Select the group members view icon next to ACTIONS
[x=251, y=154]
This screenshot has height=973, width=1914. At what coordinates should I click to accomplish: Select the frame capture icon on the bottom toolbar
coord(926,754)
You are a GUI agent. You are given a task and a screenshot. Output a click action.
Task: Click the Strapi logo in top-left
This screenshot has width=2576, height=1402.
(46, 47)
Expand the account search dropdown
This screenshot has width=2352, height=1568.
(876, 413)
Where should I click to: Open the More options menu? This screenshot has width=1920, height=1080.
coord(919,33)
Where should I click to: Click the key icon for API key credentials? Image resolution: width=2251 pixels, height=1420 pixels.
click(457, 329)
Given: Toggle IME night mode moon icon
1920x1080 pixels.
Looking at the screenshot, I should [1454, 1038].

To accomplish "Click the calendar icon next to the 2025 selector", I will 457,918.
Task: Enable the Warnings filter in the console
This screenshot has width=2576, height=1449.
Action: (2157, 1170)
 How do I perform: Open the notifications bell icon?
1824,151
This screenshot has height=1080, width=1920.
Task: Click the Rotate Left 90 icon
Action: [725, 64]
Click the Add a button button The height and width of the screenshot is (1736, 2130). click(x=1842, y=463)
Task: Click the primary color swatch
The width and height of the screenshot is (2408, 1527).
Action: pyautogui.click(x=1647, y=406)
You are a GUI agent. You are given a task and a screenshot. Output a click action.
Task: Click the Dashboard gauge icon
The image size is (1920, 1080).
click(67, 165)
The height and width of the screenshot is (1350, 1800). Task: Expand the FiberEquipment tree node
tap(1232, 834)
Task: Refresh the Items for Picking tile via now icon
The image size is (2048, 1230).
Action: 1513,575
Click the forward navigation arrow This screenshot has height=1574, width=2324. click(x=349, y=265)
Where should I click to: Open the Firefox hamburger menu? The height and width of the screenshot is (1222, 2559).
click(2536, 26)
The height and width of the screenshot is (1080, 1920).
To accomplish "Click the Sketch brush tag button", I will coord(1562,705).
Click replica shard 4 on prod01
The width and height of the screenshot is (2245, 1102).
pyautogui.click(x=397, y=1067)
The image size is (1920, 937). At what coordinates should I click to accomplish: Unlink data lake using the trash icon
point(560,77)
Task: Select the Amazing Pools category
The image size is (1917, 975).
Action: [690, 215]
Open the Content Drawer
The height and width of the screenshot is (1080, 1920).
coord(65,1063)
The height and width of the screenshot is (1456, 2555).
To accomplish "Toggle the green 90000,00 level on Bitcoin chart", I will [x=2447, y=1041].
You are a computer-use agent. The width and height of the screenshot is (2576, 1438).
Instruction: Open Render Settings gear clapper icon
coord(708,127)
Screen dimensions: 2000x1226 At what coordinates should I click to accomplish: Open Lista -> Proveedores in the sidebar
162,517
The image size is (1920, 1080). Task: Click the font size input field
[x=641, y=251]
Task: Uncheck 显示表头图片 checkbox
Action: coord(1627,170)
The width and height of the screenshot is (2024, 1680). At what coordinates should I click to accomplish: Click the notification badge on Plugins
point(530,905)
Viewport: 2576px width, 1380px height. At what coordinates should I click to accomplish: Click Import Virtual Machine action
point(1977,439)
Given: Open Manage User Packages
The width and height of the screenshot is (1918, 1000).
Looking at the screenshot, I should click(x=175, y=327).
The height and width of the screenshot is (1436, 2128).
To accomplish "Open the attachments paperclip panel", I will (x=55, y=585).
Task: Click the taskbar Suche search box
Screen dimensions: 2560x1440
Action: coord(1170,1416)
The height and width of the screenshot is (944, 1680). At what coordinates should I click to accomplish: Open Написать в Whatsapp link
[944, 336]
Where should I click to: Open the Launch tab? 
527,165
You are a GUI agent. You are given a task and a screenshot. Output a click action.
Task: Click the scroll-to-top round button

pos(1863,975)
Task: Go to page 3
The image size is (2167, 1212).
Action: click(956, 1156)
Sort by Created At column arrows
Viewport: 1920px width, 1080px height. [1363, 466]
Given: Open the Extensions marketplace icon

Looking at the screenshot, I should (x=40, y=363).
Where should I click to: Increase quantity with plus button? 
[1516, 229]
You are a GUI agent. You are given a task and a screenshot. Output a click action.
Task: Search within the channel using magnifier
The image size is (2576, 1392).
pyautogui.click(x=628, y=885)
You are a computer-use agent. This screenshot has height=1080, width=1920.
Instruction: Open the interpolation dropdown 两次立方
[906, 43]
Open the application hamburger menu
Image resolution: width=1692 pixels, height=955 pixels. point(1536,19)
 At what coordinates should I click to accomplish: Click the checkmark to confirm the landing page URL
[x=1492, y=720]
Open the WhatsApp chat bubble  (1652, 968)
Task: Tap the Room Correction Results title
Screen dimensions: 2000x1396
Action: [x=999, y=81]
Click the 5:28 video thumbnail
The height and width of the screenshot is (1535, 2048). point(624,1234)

━━━━━━━━━━━━━━━━━━━━

◆ Exercise prompt ◆
Starting with the first entry and ending with the last, give all of them again unchanged.

◆ Task output ◆
Select the group members view icon next to ACTIONS
[x=251, y=154]
This screenshot has height=973, width=1914. At what coordinates should I click to accomplish: Select the frame capture icon on the bottom toolbar
coord(926,754)
You are a GUI agent. You are given a task and a screenshot. Output a click action.
Task: Click the Strapi logo in top-left
This screenshot has width=2576, height=1402.
(46, 47)
Expand the account search dropdown
This screenshot has width=2352, height=1568.
(876, 413)
Where should I click to: Open the More options menu? This screenshot has width=1920, height=1080.
coord(919,33)
Where should I click to: Click the key icon for API key credentials? Image resolution: width=2251 pixels, height=1420 pixels.
click(457, 329)
Given: Toggle IME night mode moon icon
1920x1080 pixels.
Looking at the screenshot, I should [1454, 1038].

To accomplish "Click the calendar icon next to the 2025 selector", I will 457,918.
Task: Enable the Warnings filter in the console
This screenshot has width=2576, height=1449.
Action: (2157, 1170)
 How do I perform: Open the notifications bell icon?
1824,151
This screenshot has height=1080, width=1920.
Task: Click the Rotate Left 90 icon
Action: [725, 64]
Click the Add a button button The height and width of the screenshot is (1736, 2130). click(x=1842, y=463)
Task: Click the primary color swatch
The width and height of the screenshot is (2408, 1527).
Action: pyautogui.click(x=1647, y=406)
You are a GUI agent. You are given a task and a screenshot. Output a click action.
Task: Click the Dashboard gauge icon
The image size is (1920, 1080).
click(67, 165)
The height and width of the screenshot is (1350, 1800). Task: Expand the FiberEquipment tree node
tap(1232, 834)
Task: Refresh the Items for Picking tile via now icon
The image size is (2048, 1230).
Action: 1513,575
Click the forward navigation arrow This screenshot has height=1574, width=2324. click(x=349, y=265)
Where should I click to: Open the Firefox hamburger menu? The height and width of the screenshot is (1222, 2559).
click(2536, 26)
The height and width of the screenshot is (1080, 1920).
To accomplish "Click the Sketch brush tag button", I will coord(1562,705).
Click replica shard 4 on prod01
The width and height of the screenshot is (2245, 1102).
pyautogui.click(x=397, y=1067)
The image size is (1920, 937). At what coordinates should I click to accomplish: Unlink data lake using the trash icon
point(560,77)
Task: Select the Amazing Pools category
The image size is (1917, 975).
Action: [690, 215]
Open the Content Drawer
The height and width of the screenshot is (1080, 1920).
coord(65,1063)
The height and width of the screenshot is (1456, 2555).
To accomplish "Toggle the green 90000,00 level on Bitcoin chart", I will [x=2447, y=1041].
You are a computer-use agent. The width and height of the screenshot is (2576, 1438).
Instruction: Open Render Settings gear clapper icon
coord(708,127)
Screen dimensions: 2000x1226 At what coordinates should I click to accomplish: Open Lista -> Proveedores in the sidebar
162,517
The image size is (1920, 1080). Task: Click the font size input field
[x=641, y=251]
Task: Uncheck 显示表头图片 checkbox
Action: coord(1627,170)
The width and height of the screenshot is (2024, 1680). At what coordinates should I click to accomplish: Click the notification badge on Plugins
point(530,905)
Viewport: 2576px width, 1380px height. At what coordinates should I click to accomplish: Click Import Virtual Machine action
point(1977,439)
Given: Open Manage User Packages
The width and height of the screenshot is (1918, 1000).
Looking at the screenshot, I should click(x=175, y=327).
The height and width of the screenshot is (1436, 2128).
To accomplish "Open the attachments paperclip panel", I will (x=55, y=585).
Task: Click the taskbar Suche search box
Screen dimensions: 2560x1440
Action: coord(1170,1416)
The height and width of the screenshot is (944, 1680). At what coordinates should I click to accomplish: Open Написать в Whatsapp link
[944, 336]
Where should I click to: Open the Launch tab? 
527,165
You are a GUI agent. You are given a task and a screenshot. Output a click action.
Task: Click the scroll-to-top round button

pos(1863,975)
Task: Go to page 3
The image size is (2167, 1212).
Action: click(956, 1156)
Sort by Created At column arrows
Viewport: 1920px width, 1080px height. [1363, 466]
Given: Open the Extensions marketplace icon

Looking at the screenshot, I should (x=40, y=363).
Where should I click to: Increase quantity with plus button? 
[1516, 229]
You are a GUI agent. You are given a task and a screenshot. Output a click action.
Task: Search within the channel using magnifier
The image size is (2576, 1392).
pyautogui.click(x=628, y=885)
You are a computer-use agent. This screenshot has height=1080, width=1920.
Instruction: Open the interpolation dropdown 两次立方
[906, 43]
Open the application hamburger menu
Image resolution: width=1692 pixels, height=955 pixels. point(1536,19)
 At what coordinates should I click to accomplish: Click the checkmark to confirm the landing page URL
[x=1492, y=720]
Open the WhatsApp chat bubble  (1652, 968)
Task: Tap the Room Correction Results title
Screen dimensions: 2000x1396
Action: [x=999, y=81]
Click the 5:28 video thumbnail
The height and width of the screenshot is (1535, 2048). point(624,1234)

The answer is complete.